トヨタ自動車が安全技術の高度化に向け、メーカーの垣根を越えた取り組みを活発化している。自動車の衝突事故による傷害の度合いをコンピューター上で解析できる自社開発のシステムを1月に無償公開したのを契機に、他の自動車メーカーや研究機関などとの連携強化を推進。同システムを有効活用して、車の衝突安全性能を高めてもらうのが狙い。安全技術の進化に向けた仲間づくりを加速して、交通事故死傷者ゼロという業界の課題に真正面から向き合う。

トヨタは2000年に豊田中央研究所(愛知県長久手市)と共同で、車両衝突時の人体の傷害度合いを再現・解析可能な人体モデル「THUMS(サムス)」を開発した。サムスは車の衝突安全試験に広く利用されているダミー人形に比べ、人体の形状や強度を精密に再現できるのが特徴。コンピューター上でさまざまな衝突パターンを模した解析が繰り返し行え、衝突実験にかかる期間や費用を大幅に抑えられる。

完成当初から他の自動車メーカーや研究機関などにライセンス提供していたが、「トヨタだけでなく、業界全体で自動車の安全技術の向上を目指すべきだ」(北川裕一先進技術カンパニーモビリティ性能開発部統合技術室チーフプロフェッショナルエンジニア)との考えで、サムスの無償公開に踏み切ることにした。
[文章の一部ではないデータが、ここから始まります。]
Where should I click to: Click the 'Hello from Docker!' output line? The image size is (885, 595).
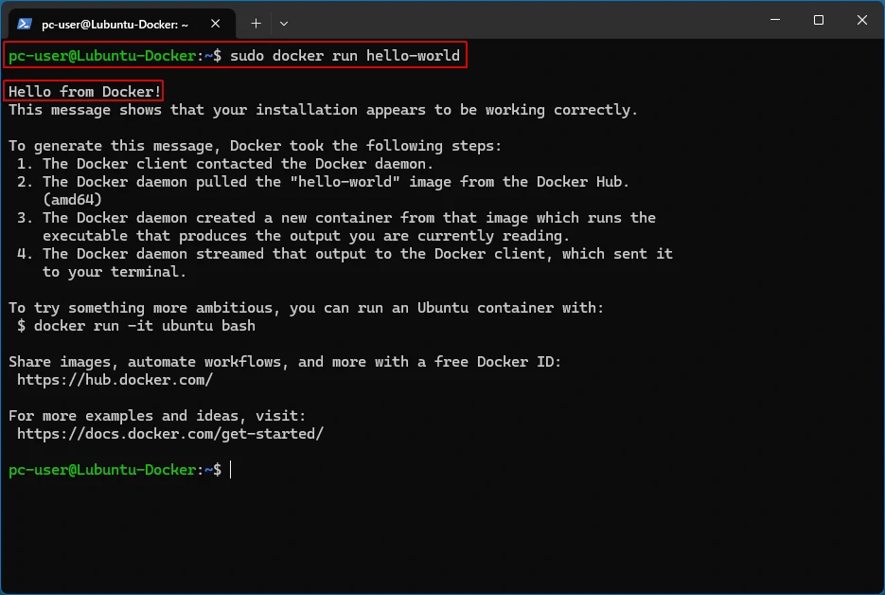[x=85, y=92]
安全技術の高度化は業界の共通課題となっており、サムスの引き合いは「無償公開後に約4倍の400件に急拡大した」(同)という。サムスは衝突安全性能のアセスメント試験でバーチャル技術の導入が進む欧州で高い評価を獲得。欧州では12年に利用者で構成する有志の団体「サムス・ユーザー・コミュニティー(TUC)」が設立され、サムスを有効活用するためのノウハウなどを利用者同士で共有する動きが出ていた。

TUCには独フォルクスワーゲン(VW)や独BMW、独ダイムラーといった完成車メーカーも参画。トヨタは欧州での実績をテコに、サムスをバーチャル人体モデルのデファクトスタンダード(事実上の標準)にすることも視野に入れる。

サムスは足元では前方車両への衝突回避を支援する「プリクラッシュセーフティー」や自動運転車両の安全研究にも用途を拡大しているほか、「(シートの座り心地など)人間の五感を定量化する『感応評価』の研究にも着手している」(北川氏)。

実車をダミー人形に衝突させるこれまでの安全試験が不要になれば、資源や電力の利用により生じる環境負荷も低減できる。トヨタは世界的に関心が高まる持続可能な開発目標(SDGs)にも目を配りつつ、自動車の安全技術を追求する構えだ。